Le nouvel article précise toutefois que cette possibilité est restreinte aux seuls « litiges portant sur des droits dont les parties ont la libre disposition » (CPC, art. 774-1).
L’audience de règlement amiable, décidée par le juge initialement saisi, se tiendra alors devant un « juge qui ne siège pas dans la formation de jugement » (CPC, art. 774-1). Cette nouveauté se distingue ainsi des autres modes de résolution amiable. En effet, habituellement, le règlement amiable des différends se déroule en présence d’un tiers qui n’est pas juge, pouvant parfois générer un sentiment de dépossession du droit d’accès à ce dernier chez le justiciable. En outre, le recours à un juge extérieur à la formation de jugement permettra de renforcer l’impartialité du magistrat sur le dossier.
Cette audience de règlement amiable a ainsi pour finalité la résolution amiable du différend entre les parties, « par la confrontation équilibrée de leurs points de vue, l'évaluation de leurs besoins, positions et intérêts respectifs, ainsi que la compréhension des principes juridiques applicables au litige » (CPC, art. 774-2).
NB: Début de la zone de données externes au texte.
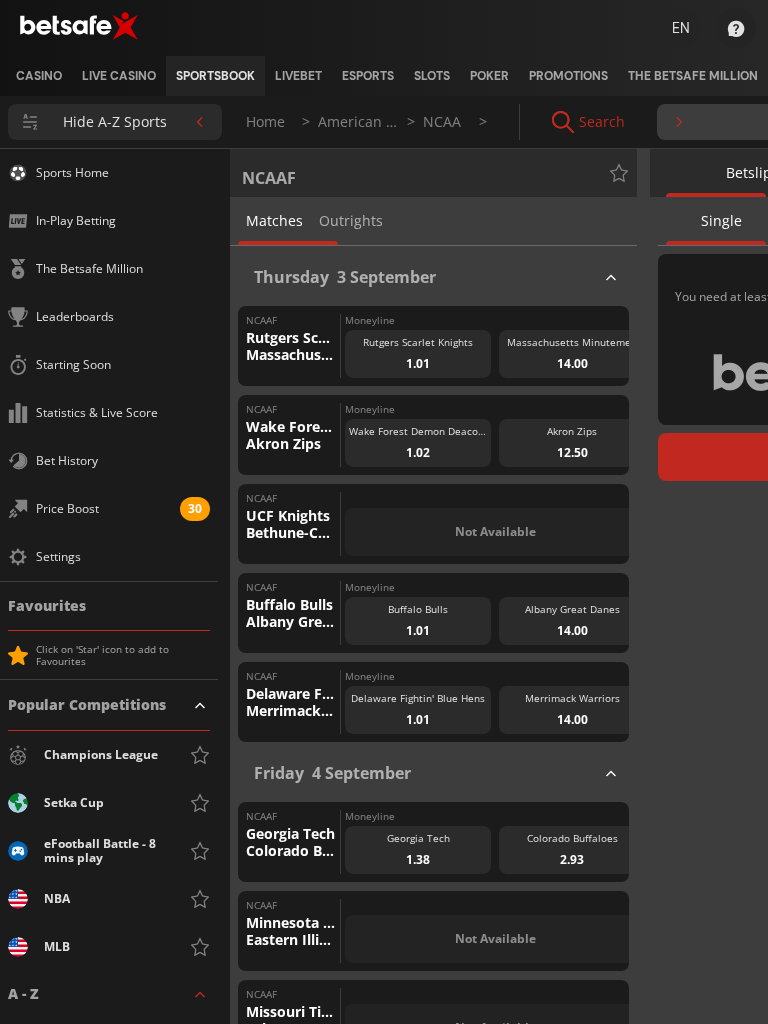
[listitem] (39, 76)
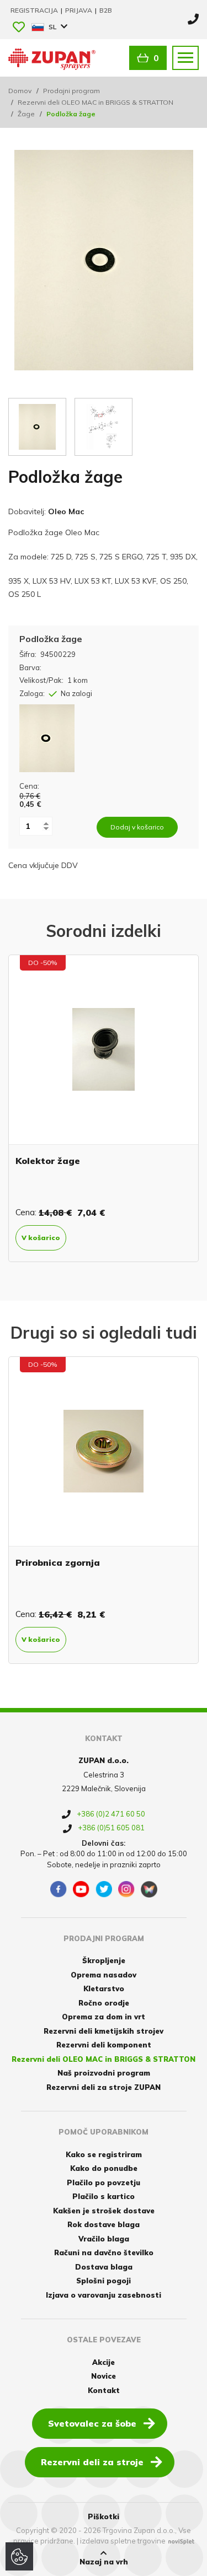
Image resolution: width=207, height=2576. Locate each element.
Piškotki (103, 2516)
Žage (26, 114)
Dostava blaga (103, 2266)
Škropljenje (103, 1960)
La lecture du Décret nous apprend que la tenue d’une audience de règlement amiable peut être décidée :
- par le juge de la mise en état (CPC, art. 774-1 et 785) ; étant précisé que cela peut être le cas y compris postérieurement à l’ordonnance de clôture, l’article 803 du Code de procédure civile étant désormais complété comme suit : « L'ordonnance de clôture peut également être révoquée, après recueil de l'avis des parties, afin de permettre au juge de la mise en état, conformément à l'article 785, de décider de la convocation des parties à une audience de règlement amiable selon les modalités prévues aux articles 774-1 à 774-4. ».
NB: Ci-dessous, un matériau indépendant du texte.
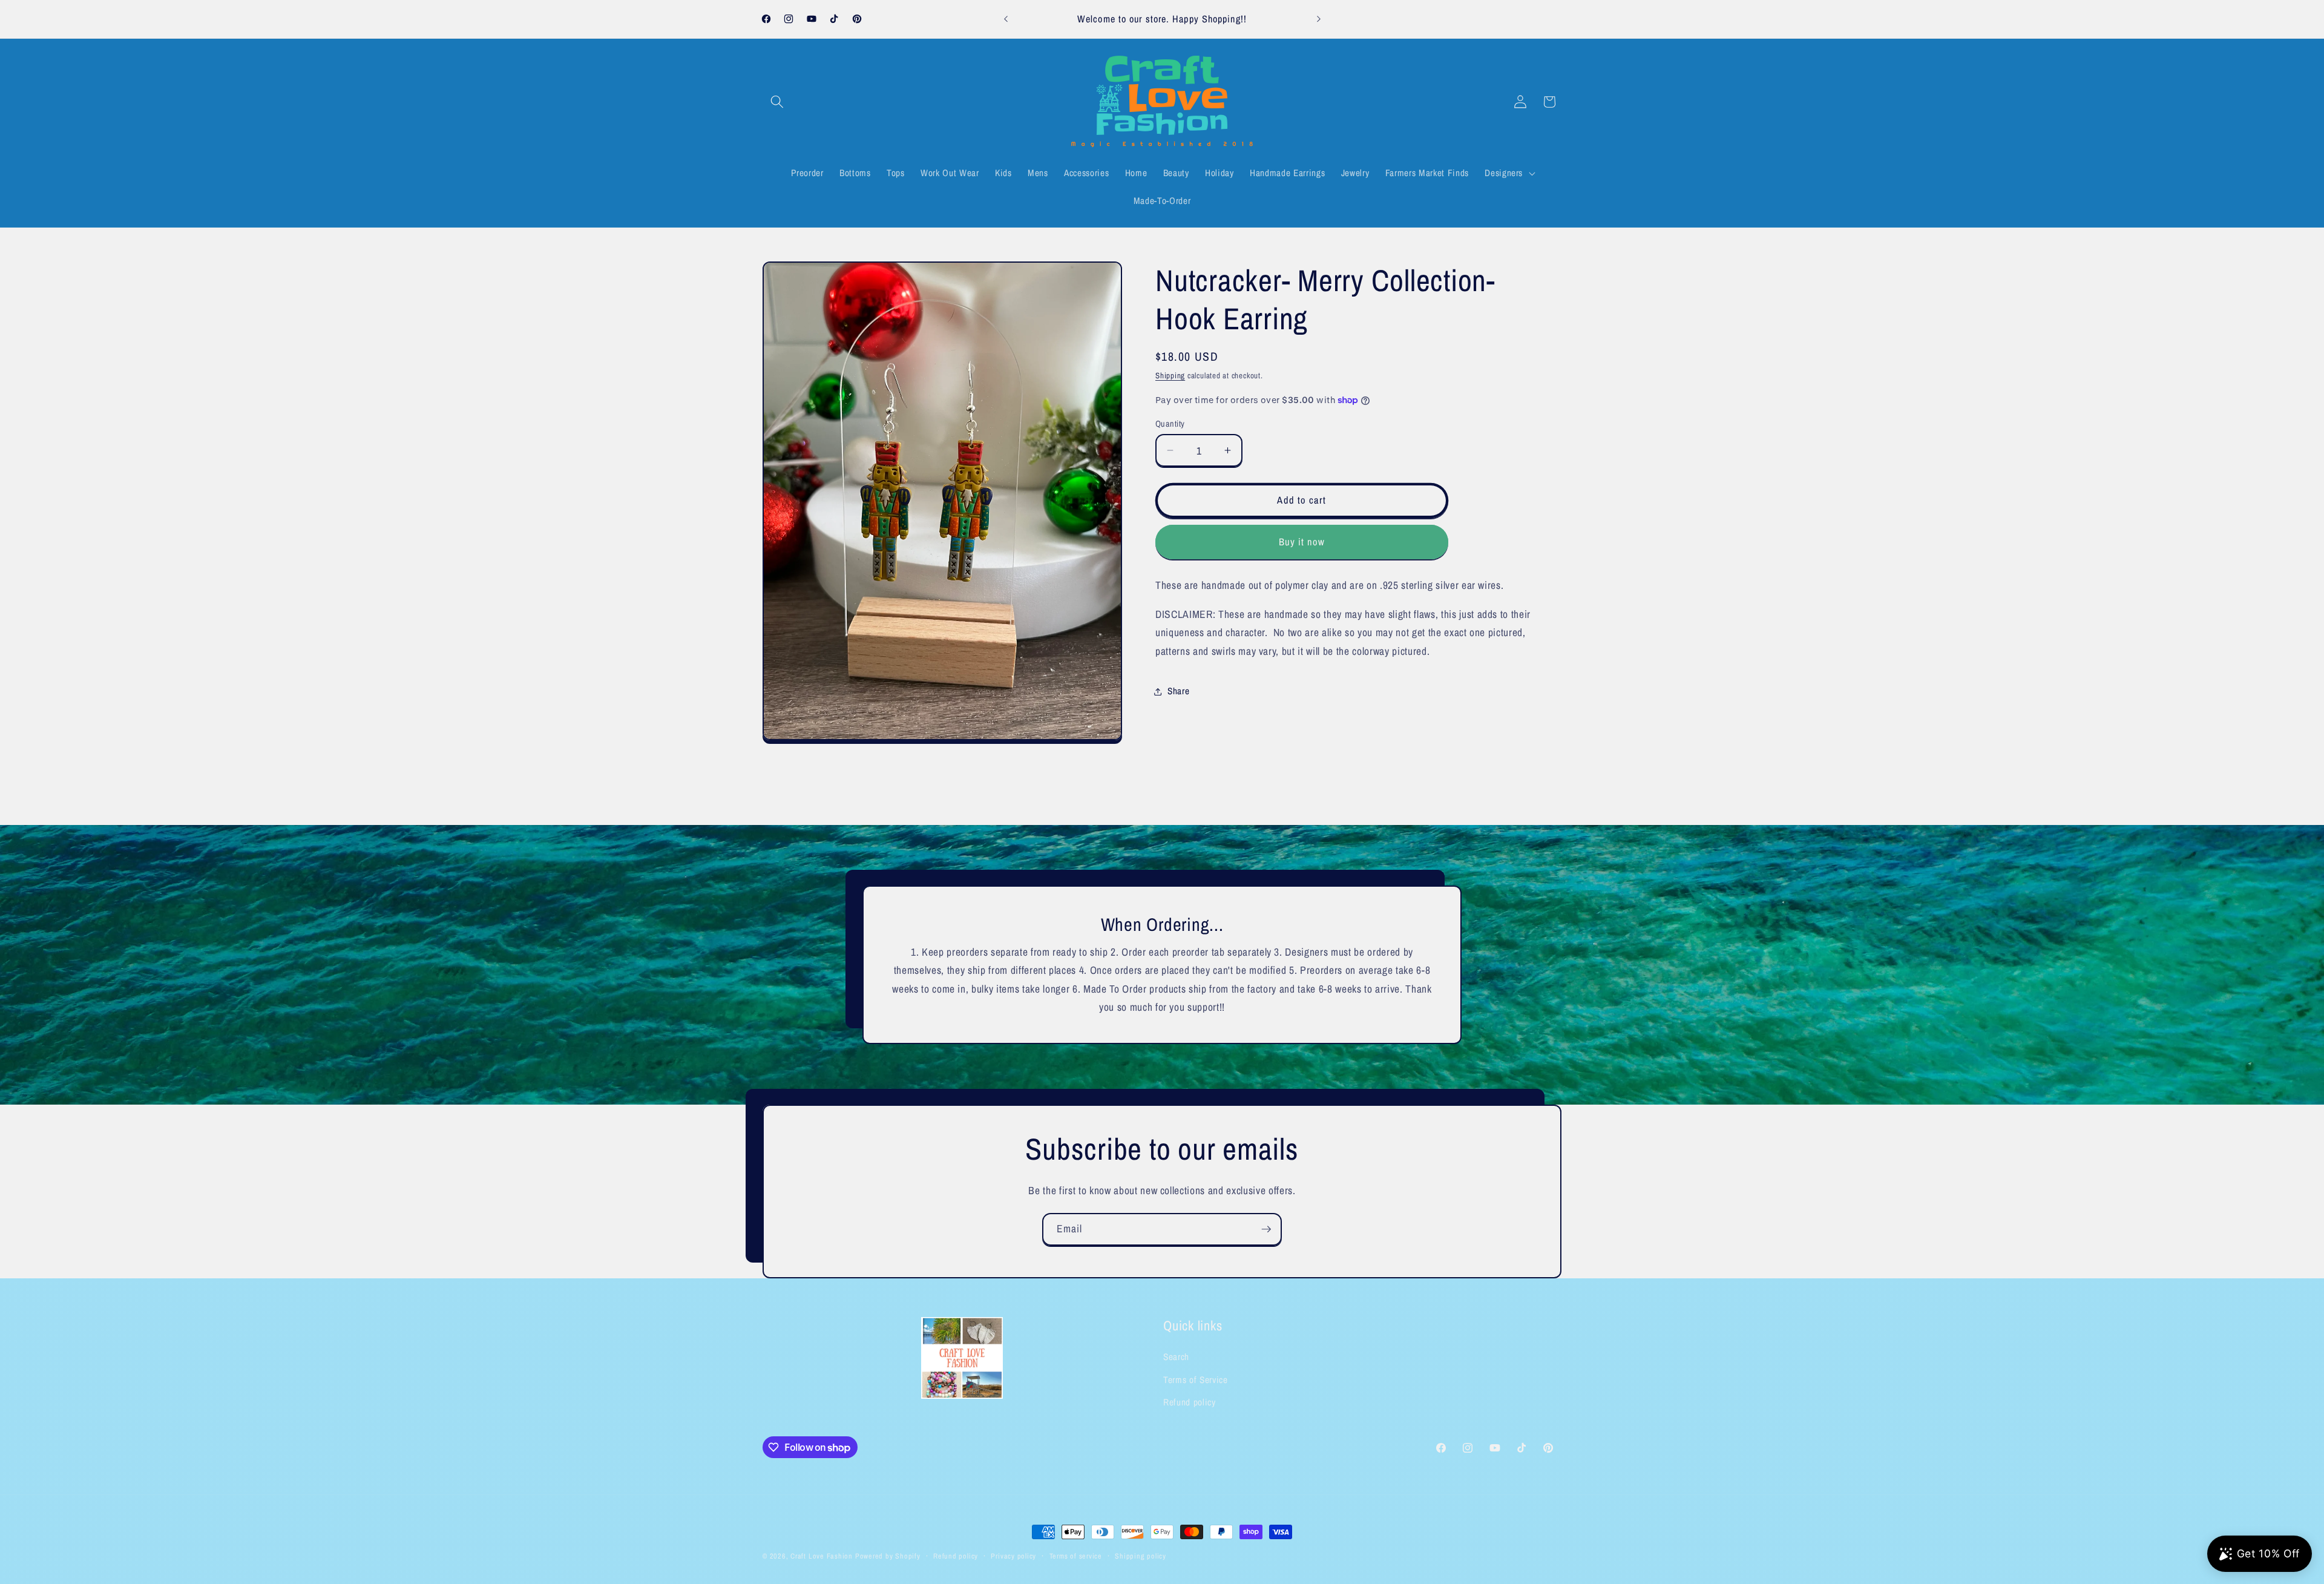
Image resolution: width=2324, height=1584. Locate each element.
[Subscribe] (1266, 1229)
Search (1176, 1356)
- par le président chargé de l’audience d’orientation (CPC, art. 776) ;
- mais également en référé puisque cette décision peut également être prise par le président du tribunal judiciaire ou le juge des contentieux de la protection saisi en référé (CPC, art. 836-2).
La décision du juge initialement saisi de convoquer les parties à une telle audience constitue une mesure d’administration judiciaire, soit insusceptible de recours (CPC, art. 537) et ne dessaisit pas ce dernier (CPC, art. 774-1).
Le rôle du juge chargé de l’audience de règlement amiable est précisé par l’article 774-2 du Code de procédure civile. Ce dernier pourra en effet :
- prendre connaissance des conclusions et des pièces échangées par les parties ;
- plus largement procéder aux constatations, évaluations, appréciations ou reconstitutions qu'il estime nécessaires, y compris en se transportant si besoin sur les lieux ;
- décider d’entendre les parties séparément ;
- et pourra plus généralement déterminer les conditions dans lesquelles l'audience de règlement amiable se tient.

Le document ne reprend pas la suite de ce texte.